Many veterans in Shasta County have been impacted by the Carr Fire
REDDING, Calif. —
Many veterans in Shasta County have been impacted by the Carr Fire. In fact, hundreds of veterans with low income have either lost their home or were displaced because of the fire, according to Redding's Veterans Resource Center Regional Manager, Brad Long.
"We have the attitude [where] it doesn't make a difference if you're a veteran or not in this crisis, we're all here, part of the Shasta County community," said Long.
Lond said during the fire, the resource center participated inside the FEMA relief center to take a survey on how many veterans were affected by the fire.

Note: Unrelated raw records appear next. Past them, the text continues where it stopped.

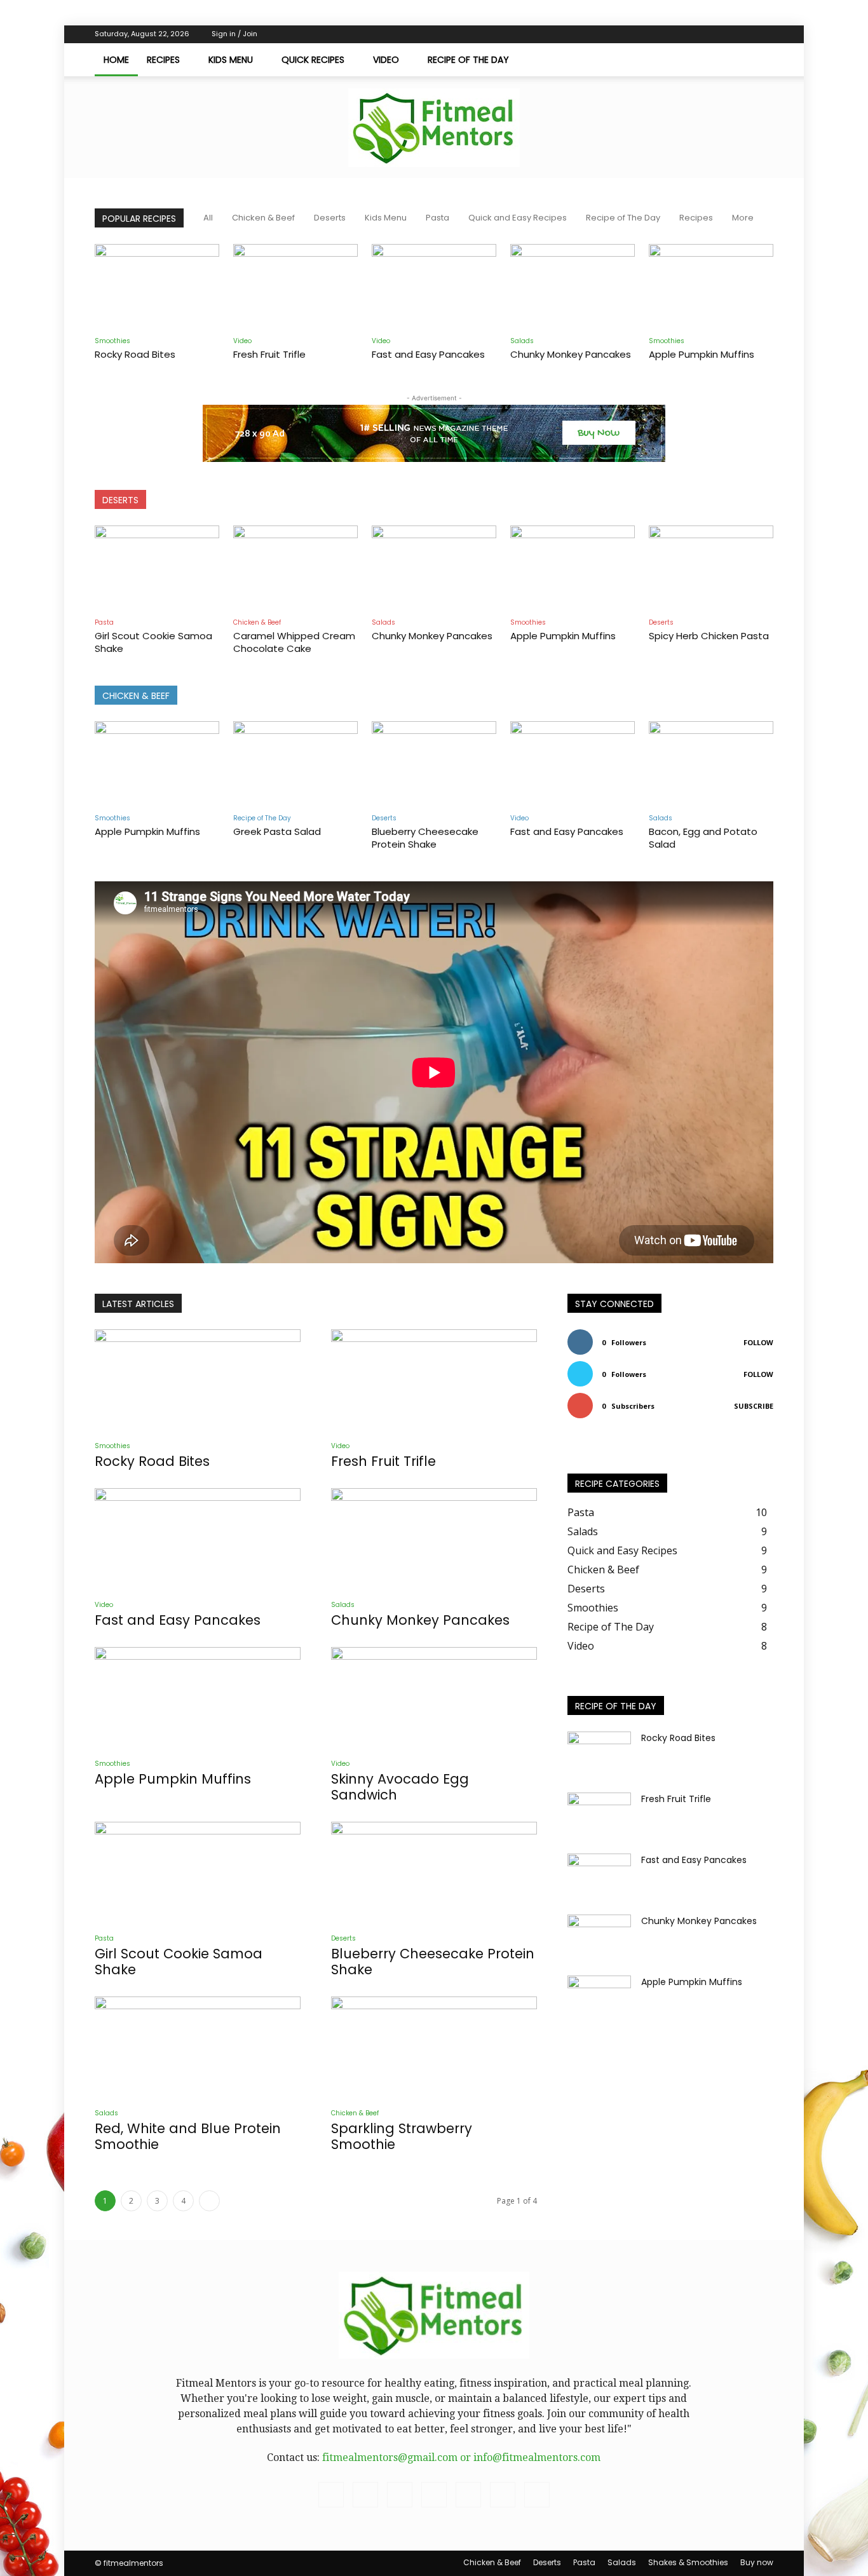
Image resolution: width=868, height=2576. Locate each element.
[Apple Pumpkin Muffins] (711, 287)
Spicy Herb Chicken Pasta (709, 635)
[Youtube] (763, 34)
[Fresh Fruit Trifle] (295, 287)
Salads (522, 341)
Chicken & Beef (263, 218)
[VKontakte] (721, 34)
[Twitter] (700, 34)
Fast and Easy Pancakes (428, 354)
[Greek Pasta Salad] (295, 764)
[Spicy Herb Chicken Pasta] (711, 568)
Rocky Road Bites (135, 354)
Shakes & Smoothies (688, 2562)
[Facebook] (658, 34)
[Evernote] (638, 34)
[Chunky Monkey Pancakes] (572, 287)
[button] (758, 60)
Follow (758, 1342)
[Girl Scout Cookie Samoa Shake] (157, 568)
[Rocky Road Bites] (157, 287)
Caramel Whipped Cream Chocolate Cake (294, 642)
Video (386, 59)
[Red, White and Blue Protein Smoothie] (198, 2047)
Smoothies (112, 341)
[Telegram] (679, 34)
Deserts (330, 218)
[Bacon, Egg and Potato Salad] (711, 764)
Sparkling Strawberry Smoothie (401, 2136)
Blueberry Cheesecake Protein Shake (425, 838)
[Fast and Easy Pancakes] (434, 287)
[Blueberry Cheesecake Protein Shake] (434, 764)
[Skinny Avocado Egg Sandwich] (434, 1698)
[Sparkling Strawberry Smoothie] (434, 2047)
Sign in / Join (234, 34)
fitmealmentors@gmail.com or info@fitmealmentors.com (461, 2457)
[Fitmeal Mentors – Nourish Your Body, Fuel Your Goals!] (434, 127)
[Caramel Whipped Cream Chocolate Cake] (295, 568)
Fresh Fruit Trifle (269, 354)
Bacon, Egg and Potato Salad (703, 838)
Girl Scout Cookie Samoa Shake (153, 642)
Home (116, 59)
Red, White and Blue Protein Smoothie (188, 2136)
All (208, 218)
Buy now (756, 2562)
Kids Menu (230, 59)
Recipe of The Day (468, 59)
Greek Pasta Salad (277, 831)
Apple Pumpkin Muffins (701, 354)
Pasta (437, 218)
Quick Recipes (312, 59)
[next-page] (209, 2200)
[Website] (742, 34)
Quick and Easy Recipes (517, 218)
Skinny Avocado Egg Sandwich (400, 1787)
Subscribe (753, 1406)
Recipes (163, 59)
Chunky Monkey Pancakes (570, 354)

"We started to get a count of how many veterans we are looking at and at that point, we didn't have a really good idea of how many veterans were displaced or how many total people even were displaced. Now, the number is about 2,400 roughly, for the people who either lost their homes or have homes that are damaged," said Long.
Long explained many homes that were damaged or lost had more than one veteran living in it and out of the 2,400, they were able to identify 200 veterans with low income who have lost their home or displaced.
The Veterans Resource Center along with the Veterans of Foreign Wars in Redding said they've helped many and continue to help veterans affected by the fire.
"They've been impacted greatly, some have lost everything," said Commander of V.F.W Post of 1930, Rick Ortega. "The V.F.W from the state gave us nearly $5,000, actually now it's $5,500. So we distributed that and basically in $300 increments to those that were affected by the Carr Fire. Now, in my understanding, they have another $25,000 forthcoming."
"We already have funding for homeless veterans so we've been helping veterans get access to that funding and finding what units are still available in our area and get help to pay for them, to get in," said Long.
Long said they helped Carr Fire victims, whether they are veterans or not, however, pointed out veterans who have PTSD could be suffering from the fire.
"Chaos in general, emergency vehicles [things] that break up of the standard schedule for veterans who might have PTSD is a trigger it causes them to regress," said Long.
And Ortega said he was touched by the reaction of some veterans, with insurance.
"The one thing that's funny about veterans, some of the older veterans that had insurance [say] 'I don't need the money.' 'Well, you're entitled to it.' 'No, someone needs it more than me.' And they refuse it. But you know that goes along with understanding the sacrifice, you don't learn [that] any place else. 'Someone else needs more help than me, give it to them. I'm doing okay.' 'We've come across that a lot so that sticks with me," Ortega said.